The 45$^\circ$ migration is a little harder than the 15$^\circ$ migration because the operator in the time domain is higher order, but the methods are similar to those of the 15$^\circ$ equation and the recursive dip filter. The straightforward approach is just to write down the differencing stars. When I did this kind of work I found it easiest to use the Z-transform approach where $1 /( -\, i \omega \Delta t)$ is represented by the bilinear transform ${1\over 2} (1+Z)/(1-Z)$.There are various ways to keep the algebra bearable. One way is to bring all powers of Z to the numerator and then collect powers of Z. Another way, called the integrated approach, is to keep 1/(1-Z) with some of the terms. Terms including 1/(1-Z) are represented in the computer by buffers that contain the sum from infinite time to time t. The Z-transform approach systematizes the stability analysis.

EXERCISES:

1. Alter the program time15 so that it does migration. The delta-function inputs should turn into approximate semicircles.

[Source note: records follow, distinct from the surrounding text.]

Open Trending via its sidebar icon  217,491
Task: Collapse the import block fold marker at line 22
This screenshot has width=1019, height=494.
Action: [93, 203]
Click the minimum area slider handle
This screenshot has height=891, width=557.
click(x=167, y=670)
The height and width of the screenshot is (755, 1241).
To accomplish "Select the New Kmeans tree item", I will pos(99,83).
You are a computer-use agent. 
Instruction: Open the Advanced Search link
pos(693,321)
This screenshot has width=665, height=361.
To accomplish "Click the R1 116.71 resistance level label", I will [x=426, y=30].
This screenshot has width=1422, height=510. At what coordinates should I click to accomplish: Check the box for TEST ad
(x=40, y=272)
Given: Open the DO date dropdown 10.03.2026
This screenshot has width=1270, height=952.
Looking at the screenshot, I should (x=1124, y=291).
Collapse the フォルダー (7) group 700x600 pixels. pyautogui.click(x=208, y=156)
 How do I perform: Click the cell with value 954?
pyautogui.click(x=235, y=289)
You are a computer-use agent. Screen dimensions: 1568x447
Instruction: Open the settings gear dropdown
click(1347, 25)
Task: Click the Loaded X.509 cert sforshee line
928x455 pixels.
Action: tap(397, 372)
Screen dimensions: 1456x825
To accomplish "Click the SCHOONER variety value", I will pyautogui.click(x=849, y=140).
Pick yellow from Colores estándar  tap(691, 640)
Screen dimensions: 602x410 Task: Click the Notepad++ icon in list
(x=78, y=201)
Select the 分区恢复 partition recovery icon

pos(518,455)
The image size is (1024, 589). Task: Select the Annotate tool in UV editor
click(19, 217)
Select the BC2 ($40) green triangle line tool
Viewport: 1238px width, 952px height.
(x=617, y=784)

2. Perform major surgery on the program time15 so that it becomes a low-pass dip filter.
3. Consider a 45$^\circ$ migration program in the space of $(z,\,t, k_x )$.Find the coefficients in a 6-point differencing star, three points in time and two points in depth. For simplicity, take v=1, $\Delta t=1$, and $\Delta z=1$.Suppose this analysis were transformed into the x-domain ($\Delta x = 1$)by replacing k_x² with ${\bf T}$.What set of tridiagonal equations would have to be solved?